- **Given exercise**
Reproduce every line of the items below word for word, omitting the pictures from your reply.

[BEGIN Extracted entries]

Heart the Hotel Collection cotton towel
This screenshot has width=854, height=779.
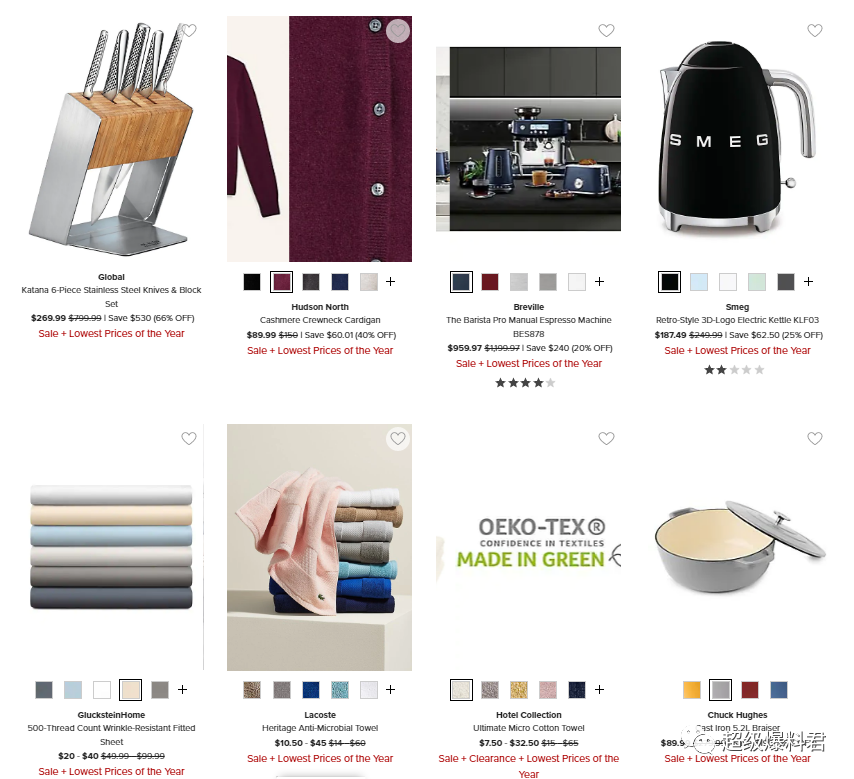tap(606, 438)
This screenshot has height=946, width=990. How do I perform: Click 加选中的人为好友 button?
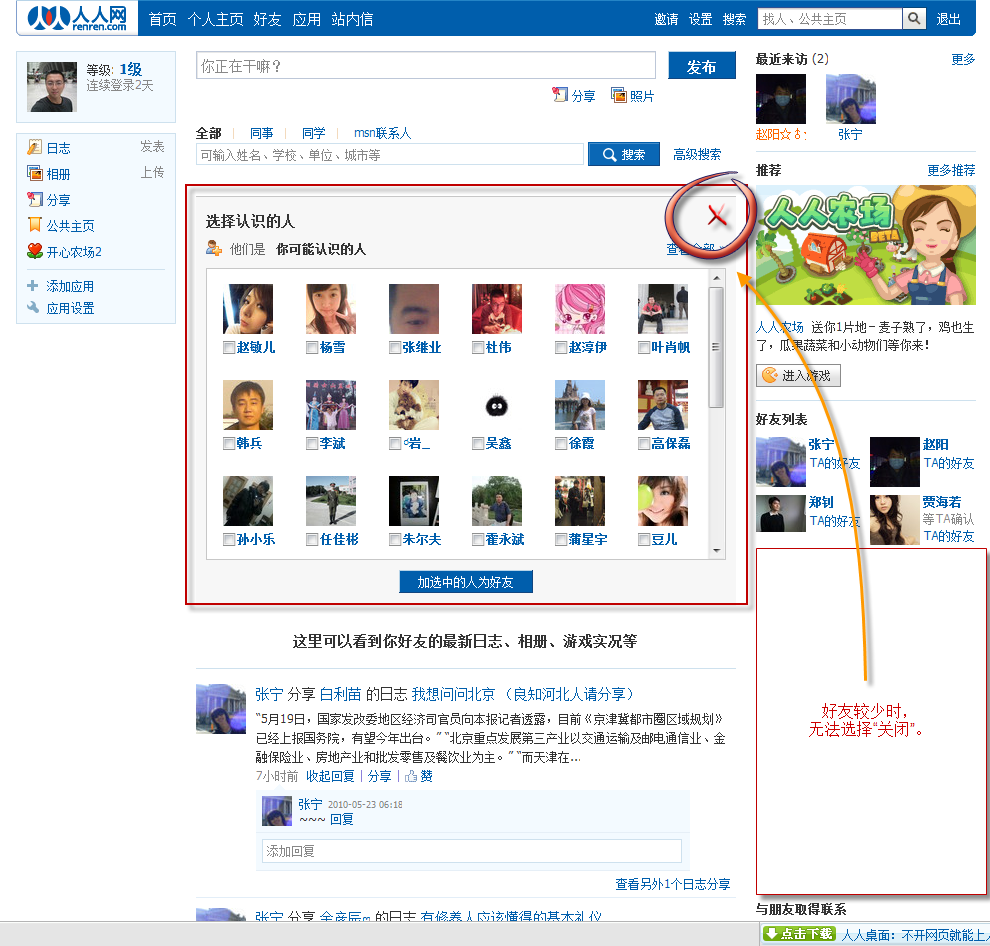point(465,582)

[END Extracted entries]

- **Exercise result**
Heart the Hotel Collection cotton towel
This screenshot has width=854, height=779.
tap(606, 438)
This screenshot has height=946, width=990. How do I perform: Click 加选中的人为好友 button?
point(465,582)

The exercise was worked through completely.